> _Task to carry out_:
Repeat each entry below exactly, omitting any picture it holds.

> _Data for this exercise_:
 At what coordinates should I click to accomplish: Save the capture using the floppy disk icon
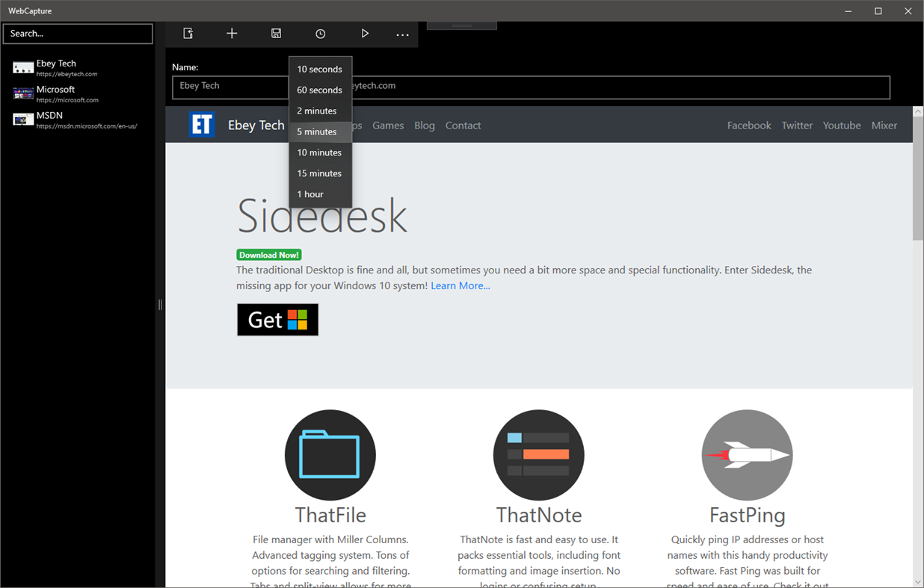pyautogui.click(x=276, y=34)
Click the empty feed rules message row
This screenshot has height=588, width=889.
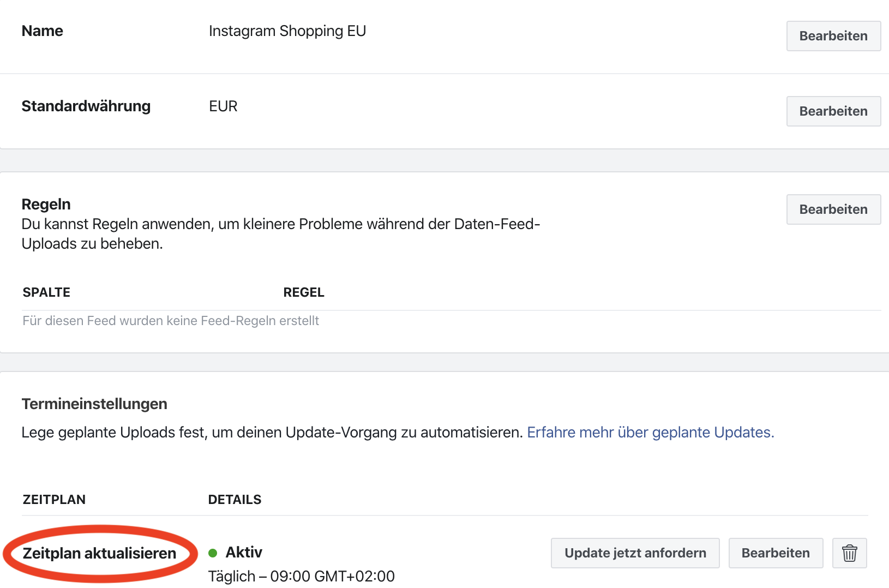(x=171, y=321)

> _Solved problem_:
 At what coordinates should I click to accomplish: Save the capture using the floppy disk icon
pyautogui.click(x=276, y=34)
Click the empty feed rules message row
This screenshot has height=588, width=889.
(x=171, y=321)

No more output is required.